Q1: Should the range of dcterms:issued include plain literals for free-text descriptions (“sometime in the 70's or 80's”)?

A: Yes, although the use of such free-text date descriptions should be discouraged.


Q2: Should the date format allow placeholders such as “200?” for the previous decade or “2011-00-00” where month and date are unknown?

A: No. This is not allowed in W3CDTF or XML Schema Datatypes or ISO 8601 or SQL or any other date spec I'm aware of. Existing date code such as Java's java.util.Date or PHP's strtotime will in the best case just barf, and in the worst case produce nonsense such as turning 2012-02-00 into 2012-01-31. I'm also not aware of any existing government data catalog that codes dates in this notation, or in any other way that can be automatically transformed into this notation. We should not recommend a notation that requires manual re-coding and is incompatible with everything.


Q3: Should the date format be dcterms:W3CDTF instead of xsd:date in order to support less specific dates such as yyyy and yyyy-mm?

A: No. If at all, then it should allow the W3C-recommended datatypes xsd:gYear and xsd:gYearMonth in addition to xsd:date. But I would prefer not to go there as it makes the creation of clients significantly harder (e.g., correct ordering and filtering of dates). The current approach of filling in 01 for unknown months and dates is a good compromise between simplicity and representational fidelity, IMO.

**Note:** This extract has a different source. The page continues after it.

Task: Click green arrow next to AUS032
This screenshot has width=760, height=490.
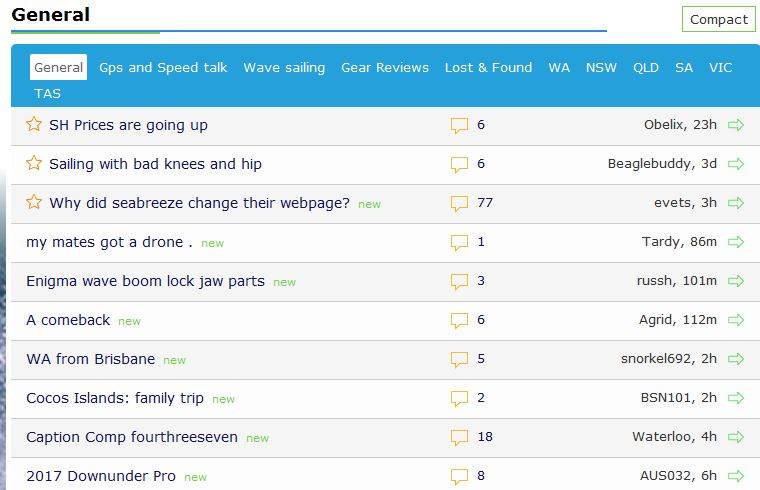Action: pos(736,476)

Q4: Should the date format be xsd:dateTime instead of xsd:date to support higher precision than day?

A: Most existing government catalogs seem to specify data release dates up to the day, without time component. Displaying and processing dateTimes is quite a bit more involved because now we have to deal with time zones, variable precision and so on, and make the problem of filling in 00 or 01 for unknown values even more prevalent. Again, I think that xsd:date strikes the right balance. (It is true that SPARQL has dedicated support for xsd:dateTime but not for xsd:date, but that's fine – unlike for xsd:dateTime, ordering xsd:dates doesn't require special code, lexical ordering will be correct.)


Q5: Then how to deal with cases where the year is unknown, or where the time of day really matters, or where the ambiguity between “01” and “unknown” is really unacceptable?

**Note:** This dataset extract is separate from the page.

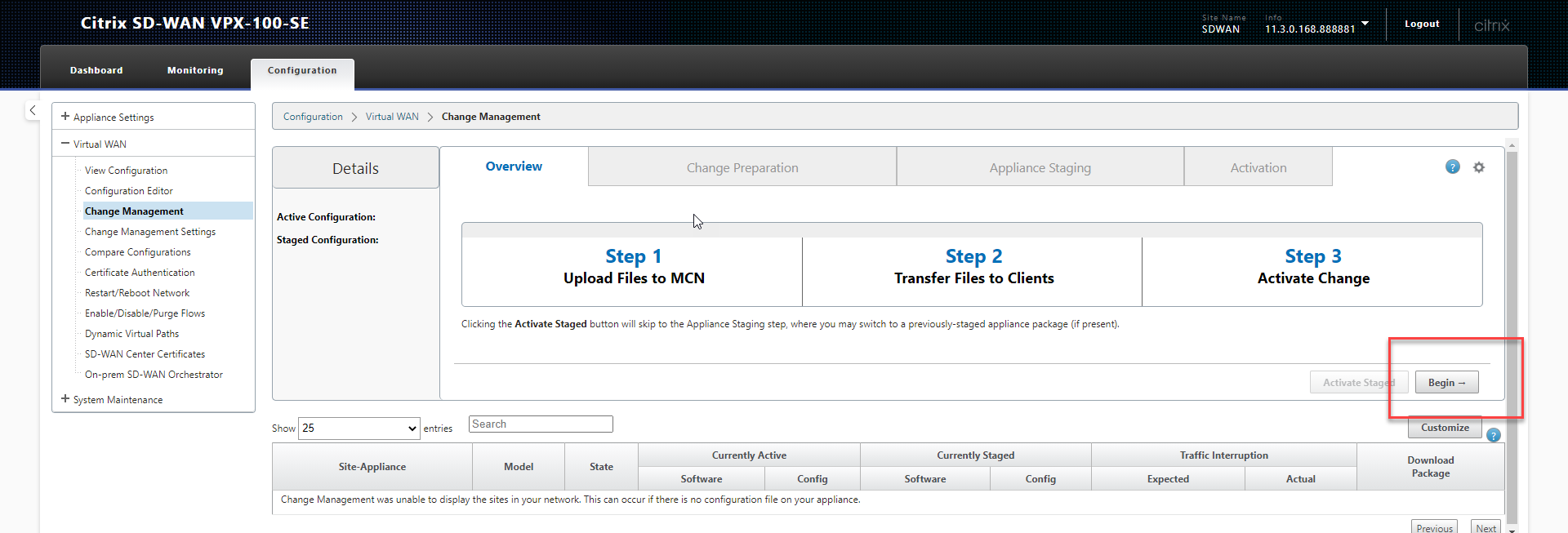Click the Search input field
The image size is (1568, 533).
541,424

A: Use a plain literal (see Q1), or deviate from the recommendation.


My conclusion is that dcat should stick with xsd:date (and allow but discourage plain literals) because it's the simplest approach that fulfils the use cases.

Best,
Richard



On 6 Jan 2012, at 15:19, Government Linked Data Working Group Issue Tracker wrote:

> 
> ISSUE-3 (DTF): Date and Time Format
> 
> http://www.w3.org/2011/gld/track/issues/3
> 
> Raised by: Phil Archer
> On product: 
> 
> The current version of DCAT seems a little confused wrt date and time formats. We use dcterms:issued and repeat the DC range declaration of rdfs:Literal and then say it should be datatyped as xsd:date. So far so good. But then the text refers to the W3CDTF document. And they're not the same. 
> 
> xsd:date requires that values be present for yyyy-mm-dd
> 
> W3CDTF is more flexible and allows any of:
> yyyy
> yyyy-mm
> yyyy-mm-dd (and then times can be added)
> 
> The DCAT spec says that if a day and/or month are not known then one should use the value 01. This assumes:
> 
> - that the year is always known;
> - that a date like 2012-01-06 is ambiguous since it includes '01'. 
> 
> There may be cases in which the year is not known. For example, 'the 1980s' might be written as 198?. That breaks W3CDTF but it's an approximation. As it happens this came up just yesterday in the EU work that Christophe and I are doing so it's fresh in my mind. Taking all that on board, my proposal is therefore that:
> 
> 1. Rather than specify a datatype of xsd:date we specify W3CDTF (which is what DC recommends). We can use the URI http://purl.org/dc/terms/W3CDTF to give the data type.
> 
> 2. We recommend using '00' not '01' for unknown dates.
> 
> 3. We explain that just giving the year or the year and month is valid.
> 
> 4. Where the year is uncertain, use the ? character to express this but recognise that this breaks the model and is not W3CDTF. Therefore the data should not be so typed.
> 
> 5. Where even strings like 198? cannot be provided, plain text such as "sometime in the 1970s or '80s" may be used but this should be avoided if at all possible.
> 
> Given DCAT's use cases the latter seems unlikely (it happens in public sector records for things like dates of birth) so maybe we could drop that bit, but 1 - 4 seem valid?
> 
> 
> 

Received on Tuesday, 17 January 2012 12:10:00 UTC